## Task details
All lines of the data shown below should be output exactly as they stand.

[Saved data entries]
----------------------------------------

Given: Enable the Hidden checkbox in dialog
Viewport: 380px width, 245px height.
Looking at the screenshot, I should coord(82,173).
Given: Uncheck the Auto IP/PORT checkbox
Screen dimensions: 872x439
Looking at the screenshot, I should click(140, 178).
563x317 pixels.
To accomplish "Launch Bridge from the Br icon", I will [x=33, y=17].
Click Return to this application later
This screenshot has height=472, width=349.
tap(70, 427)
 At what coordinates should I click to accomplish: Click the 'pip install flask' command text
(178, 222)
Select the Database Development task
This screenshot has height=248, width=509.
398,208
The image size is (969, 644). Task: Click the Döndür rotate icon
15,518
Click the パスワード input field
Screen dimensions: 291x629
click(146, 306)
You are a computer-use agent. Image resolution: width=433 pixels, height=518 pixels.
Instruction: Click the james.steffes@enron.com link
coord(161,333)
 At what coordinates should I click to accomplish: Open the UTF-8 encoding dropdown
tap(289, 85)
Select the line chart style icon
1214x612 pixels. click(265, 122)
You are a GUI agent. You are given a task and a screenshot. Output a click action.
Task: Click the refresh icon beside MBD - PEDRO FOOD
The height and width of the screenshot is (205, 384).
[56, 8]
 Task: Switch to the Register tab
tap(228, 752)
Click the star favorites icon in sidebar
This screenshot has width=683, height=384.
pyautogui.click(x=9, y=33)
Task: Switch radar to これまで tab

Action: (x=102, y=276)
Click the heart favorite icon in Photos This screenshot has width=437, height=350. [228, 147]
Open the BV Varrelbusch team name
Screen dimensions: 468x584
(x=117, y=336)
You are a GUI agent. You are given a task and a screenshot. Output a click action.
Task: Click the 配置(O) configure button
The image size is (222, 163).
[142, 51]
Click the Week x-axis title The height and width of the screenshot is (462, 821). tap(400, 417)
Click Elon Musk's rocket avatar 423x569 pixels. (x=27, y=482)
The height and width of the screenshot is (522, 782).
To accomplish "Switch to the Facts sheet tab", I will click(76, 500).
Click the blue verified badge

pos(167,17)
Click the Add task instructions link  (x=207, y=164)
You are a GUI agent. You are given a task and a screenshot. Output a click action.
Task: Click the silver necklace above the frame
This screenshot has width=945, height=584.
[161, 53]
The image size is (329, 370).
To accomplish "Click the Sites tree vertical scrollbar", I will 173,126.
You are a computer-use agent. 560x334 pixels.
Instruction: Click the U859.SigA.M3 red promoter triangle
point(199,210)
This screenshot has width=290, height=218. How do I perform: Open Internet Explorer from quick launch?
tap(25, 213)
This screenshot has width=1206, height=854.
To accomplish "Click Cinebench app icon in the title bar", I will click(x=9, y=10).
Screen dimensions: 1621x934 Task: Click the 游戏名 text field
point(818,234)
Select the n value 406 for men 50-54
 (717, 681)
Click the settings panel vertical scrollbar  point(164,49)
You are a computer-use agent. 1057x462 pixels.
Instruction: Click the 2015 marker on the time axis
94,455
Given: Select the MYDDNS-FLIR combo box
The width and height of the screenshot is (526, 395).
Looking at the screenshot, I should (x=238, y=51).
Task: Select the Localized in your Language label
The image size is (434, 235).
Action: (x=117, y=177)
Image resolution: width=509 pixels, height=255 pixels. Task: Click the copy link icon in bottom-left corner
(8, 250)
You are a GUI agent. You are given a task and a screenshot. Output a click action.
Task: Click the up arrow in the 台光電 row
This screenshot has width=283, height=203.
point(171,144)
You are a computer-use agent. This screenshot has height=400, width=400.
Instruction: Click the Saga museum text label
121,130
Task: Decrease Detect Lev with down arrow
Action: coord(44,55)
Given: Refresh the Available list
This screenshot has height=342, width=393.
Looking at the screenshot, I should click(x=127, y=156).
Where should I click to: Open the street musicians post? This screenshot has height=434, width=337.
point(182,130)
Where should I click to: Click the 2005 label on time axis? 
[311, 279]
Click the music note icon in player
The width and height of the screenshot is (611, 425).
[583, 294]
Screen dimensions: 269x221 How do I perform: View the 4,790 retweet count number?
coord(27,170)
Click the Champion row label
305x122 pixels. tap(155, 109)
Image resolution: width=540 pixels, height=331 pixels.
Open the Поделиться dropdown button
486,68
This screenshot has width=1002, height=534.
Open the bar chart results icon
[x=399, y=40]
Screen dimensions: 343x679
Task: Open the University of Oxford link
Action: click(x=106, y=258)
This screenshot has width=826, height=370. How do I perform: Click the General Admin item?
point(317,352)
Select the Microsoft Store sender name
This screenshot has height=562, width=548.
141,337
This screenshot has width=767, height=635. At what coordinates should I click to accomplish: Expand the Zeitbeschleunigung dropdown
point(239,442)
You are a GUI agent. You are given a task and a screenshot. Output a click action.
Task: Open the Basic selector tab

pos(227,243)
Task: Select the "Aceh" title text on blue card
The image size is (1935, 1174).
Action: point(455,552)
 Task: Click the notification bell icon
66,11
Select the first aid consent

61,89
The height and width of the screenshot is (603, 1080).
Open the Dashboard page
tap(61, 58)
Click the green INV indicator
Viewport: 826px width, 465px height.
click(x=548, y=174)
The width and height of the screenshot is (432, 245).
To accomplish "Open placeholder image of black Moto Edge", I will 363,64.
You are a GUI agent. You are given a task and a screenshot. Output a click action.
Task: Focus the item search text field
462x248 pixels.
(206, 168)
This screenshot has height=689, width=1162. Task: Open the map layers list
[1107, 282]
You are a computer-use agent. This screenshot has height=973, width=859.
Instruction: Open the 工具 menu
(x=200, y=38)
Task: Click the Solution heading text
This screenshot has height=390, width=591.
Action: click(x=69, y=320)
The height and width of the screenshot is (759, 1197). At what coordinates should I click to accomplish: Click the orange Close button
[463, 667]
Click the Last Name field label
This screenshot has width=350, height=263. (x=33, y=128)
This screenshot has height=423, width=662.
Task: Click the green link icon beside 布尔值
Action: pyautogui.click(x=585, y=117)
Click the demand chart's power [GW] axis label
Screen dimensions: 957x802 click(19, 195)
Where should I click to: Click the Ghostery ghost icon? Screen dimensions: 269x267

----------------------------------------

## Answer section
Given: Enable the Hidden checkbox in dialog
Viewport: 380px width, 245px height.
Looking at the screenshot, I should coord(82,173).
Given: Uncheck the Auto IP/PORT checkbox
Screen dimensions: 872x439
Looking at the screenshot, I should click(140, 178).
563x317 pixels.
To accomplish "Launch Bridge from the Br icon", I will [x=33, y=17].
Click Return to this application later
This screenshot has height=472, width=349.
tap(70, 427)
 At what coordinates should I click to accomplish: Click the 'pip install flask' command text
(178, 222)
Select the Database Development task
This screenshot has height=248, width=509.
398,208
The image size is (969, 644). Task: Click the Döndür rotate icon
15,518
Click the パスワード input field
Screen dimensions: 291x629
click(146, 306)
You are a computer-use agent. Image resolution: width=433 pixels, height=518 pixels.
Instruction: Click the james.steffes@enron.com link
coord(161,333)
 At what coordinates should I click to accomplish: Open the UTF-8 encoding dropdown
tap(289, 85)
Select the line chart style icon
1214x612 pixels. click(265, 122)
You are a GUI agent. You are given a task and a screenshot. Output a click action.
Task: Click the refresh icon beside MBD - PEDRO FOOD
The height and width of the screenshot is (205, 384).
[56, 8]
 Task: Switch to the Register tab
tap(228, 752)
Click the star favorites icon in sidebar
This screenshot has width=683, height=384.
pyautogui.click(x=9, y=33)
Task: Switch radar to これまで tab

Action: (x=102, y=276)
Click the heart favorite icon in Photos This screenshot has width=437, height=350. [228, 147]
Open the BV Varrelbusch team name
Screen dimensions: 468x584
(x=117, y=336)
You are a GUI agent. You are given a task and a screenshot. Output a click action.
Task: Click the 配置(O) configure button
The image size is (222, 163).
[142, 51]
Click the Week x-axis title The height and width of the screenshot is (462, 821). tap(400, 417)
Click Elon Musk's rocket avatar 423x569 pixels. (x=27, y=482)
The height and width of the screenshot is (522, 782).
To accomplish "Switch to the Facts sheet tab", I will click(76, 500).
Click the blue verified badge

pos(167,17)
Click the Add task instructions link  (x=207, y=164)
You are a GUI agent. You are given a task and a screenshot. Output a click action.
Task: Click the silver necklace above the frame
This screenshot has width=945, height=584.
[161, 53]
The image size is (329, 370).
To accomplish "Click the Sites tree vertical scrollbar", I will 173,126.
You are a computer-use agent. 560x334 pixels.
Instruction: Click the U859.SigA.M3 red promoter triangle
point(199,210)
This screenshot has width=290, height=218. How do I perform: Open Internet Explorer from quick launch?
tap(25, 213)
This screenshot has width=1206, height=854.
To accomplish "Click Cinebench app icon in the title bar", I will click(x=9, y=10).
Screen dimensions: 1621x934 Task: Click the 游戏名 text field
point(818,234)
Select the n value 406 for men 50-54
 (717, 681)
Click the settings panel vertical scrollbar  point(164,49)
You are a computer-use agent. 1057x462 pixels.
Instruction: Click the 2015 marker on the time axis
94,455
Given: Select the MYDDNS-FLIR combo box
The width and height of the screenshot is (526, 395).
Looking at the screenshot, I should (x=238, y=51).
Task: Select the Localized in your Language label
The image size is (434, 235).
Action: (x=117, y=177)
Image resolution: width=509 pixels, height=255 pixels. Task: Click the copy link icon in bottom-left corner
(8, 250)
You are a GUI agent. You are given a task and a screenshot. Output a click action.
Task: Click the up arrow in the 台光電 row
This screenshot has width=283, height=203.
point(171,144)
You are a computer-use agent. This screenshot has height=400, width=400.
Instruction: Click the Saga museum text label
121,130
Task: Decrease Detect Lev with down arrow
Action: coord(44,55)
Given: Refresh the Available list
This screenshot has height=342, width=393.
Looking at the screenshot, I should click(x=127, y=156).
Where should I click to: Open the street musicians post? This screenshot has height=434, width=337.
point(182,130)
Where should I click to: Click the 2005 label on time axis? 
[311, 279]
Click the music note icon in player
The width and height of the screenshot is (611, 425).
[583, 294]
Screen dimensions: 269x221 How do I perform: View the 4,790 retweet count number?
coord(27,170)
Click the Champion row label
305x122 pixels. tap(155, 109)
Image resolution: width=540 pixels, height=331 pixels.
Open the Поделиться dropdown button
486,68
This screenshot has width=1002, height=534.
Open the bar chart results icon
[x=399, y=40]
Screen dimensions: 343x679
Task: Open the University of Oxford link
Action: click(x=106, y=258)
This screenshot has width=826, height=370. How do I perform: Click the General Admin item?
point(317,352)
Select the Microsoft Store sender name
This screenshot has height=562, width=548.
141,337
This screenshot has width=767, height=635. At what coordinates should I click to accomplish: Expand the Zeitbeschleunigung dropdown
point(239,442)
You are a GUI agent. You are given a task and a screenshot. Output a click action.
Task: Open the Basic selector tab

pos(227,243)
Task: Select the "Aceh" title text on blue card
The image size is (1935, 1174).
Action: point(455,552)
 Task: Click the notification bell icon
66,11
Select the first aid consent

61,89
The height and width of the screenshot is (603, 1080).
Open the Dashboard page
tap(61, 58)
Click the green INV indicator
Viewport: 826px width, 465px height.
click(x=548, y=174)
The width and height of the screenshot is (432, 245).
To accomplish "Open placeholder image of black Moto Edge", I will 363,64.
You are a GUI agent. You are given a task and a screenshot. Output a click action.
Task: Focus the item search text field
462x248 pixels.
(206, 168)
This screenshot has height=689, width=1162. Task: Open the map layers list
[1107, 282]
You are a computer-use agent. This screenshot has height=973, width=859.
Instruction: Open the 工具 menu
(x=200, y=38)
Task: Click the Solution heading text
This screenshot has height=390, width=591.
Action: click(x=69, y=320)
The height and width of the screenshot is (759, 1197). At what coordinates should I click to accomplish: Click the orange Close button
[463, 667]
Click the Last Name field label
This screenshot has width=350, height=263. (x=33, y=128)
This screenshot has height=423, width=662.
Task: Click the green link icon beside 布尔值
Action: pyautogui.click(x=585, y=117)
Click the demand chart's power [GW] axis label
Screen dimensions: 957x802 click(19, 195)
Where should I click to: Click the Ghostery ghost icon? Screen dimensions: 269x267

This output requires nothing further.